§ 23-86-403 - Definitions.

23-86-403. Definitions.

As used in this subchapter:

(1) "Benefit level" means obligation of the health maintenance organization or insurance company under its health benefit plan. The benefit level is actuarially determined considering the copayments, deductibles, and dollar limits of the health benefit plan;

(2) "Covered health care services" means services rendered or products sold by a health care provider within the scope of the provider's license which are covered by a health benefit plan.
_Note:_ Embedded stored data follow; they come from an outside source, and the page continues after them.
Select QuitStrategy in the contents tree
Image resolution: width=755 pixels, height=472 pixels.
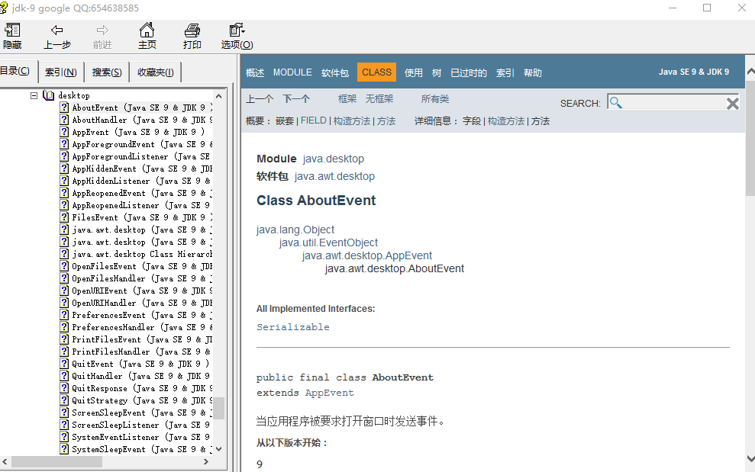coord(99,400)
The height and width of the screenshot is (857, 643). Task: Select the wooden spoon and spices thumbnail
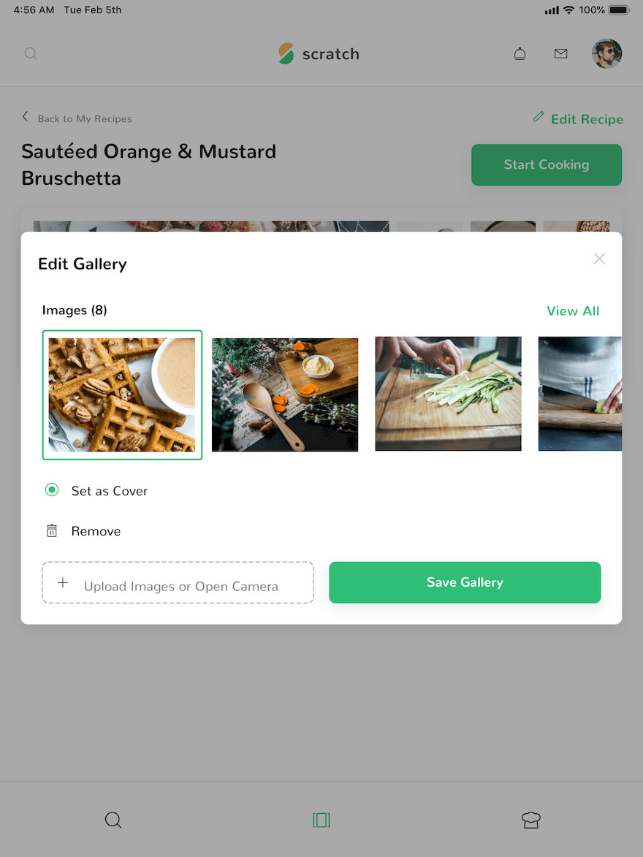click(285, 395)
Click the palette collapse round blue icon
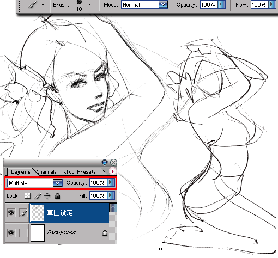 (x=105, y=162)
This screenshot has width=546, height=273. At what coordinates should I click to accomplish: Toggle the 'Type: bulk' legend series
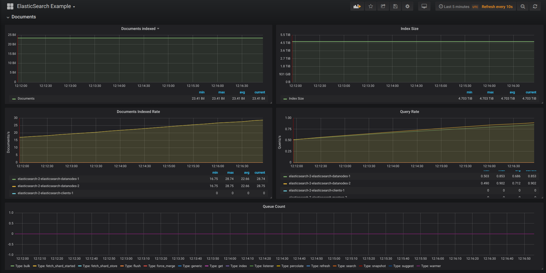pos(23,266)
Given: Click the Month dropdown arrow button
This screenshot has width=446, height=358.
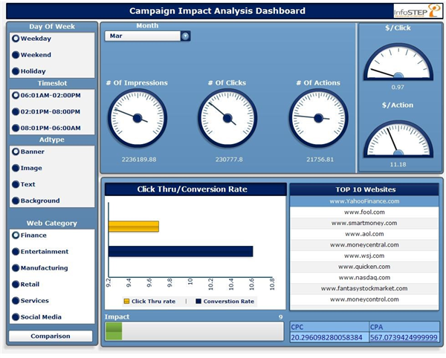Looking at the screenshot, I should point(185,36).
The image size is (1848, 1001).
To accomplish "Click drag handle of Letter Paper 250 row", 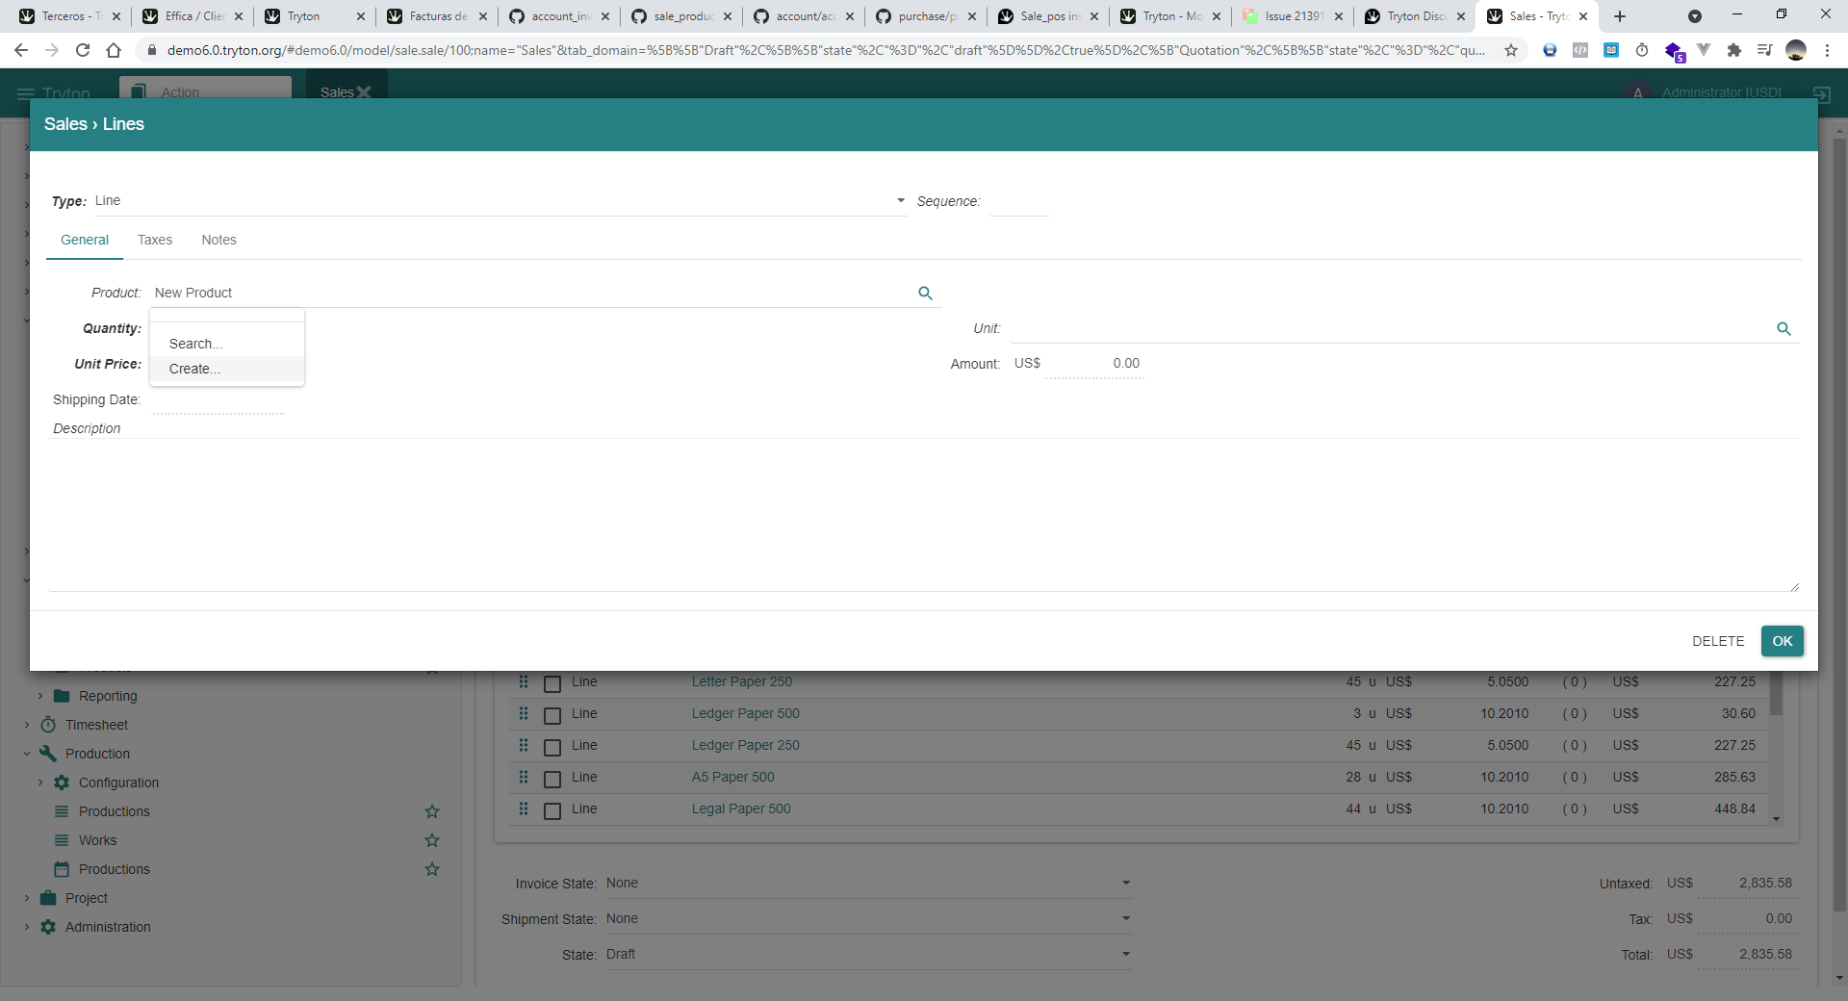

The term may include hospital, medical, surgical, dental, vision, and pharmaceutical services or products;

(3) "Covered person" means any person on whose behalf a health maintenance organization is obligated to make arrangements for or pay for covered health care service;

(4) "Health benefit plan" means the agreement between an employer, association, state, county, or municipal agency and a health maintenance organization or insurance company which defines the covered services available;

(5) "Health care provider" means a hospital, an ambulatory surgery center, an outpatient psychiatric center, a home health care agency, a skilled nursing facility, or an individual licensed to render covered health care services;

(6) "Limited network plan" means a plan that arranges for or provides reimbursement for covered health care services to covered persons through a limited number of health care providers selected and employed or contracted by the health maintenance organization; and

(7) "Point-of-service plan" means a plan that provides payment of non-emergency, self-referred covered health care services obtained from providers who are not otherwise employed by nor under contract with the health maintenance organization.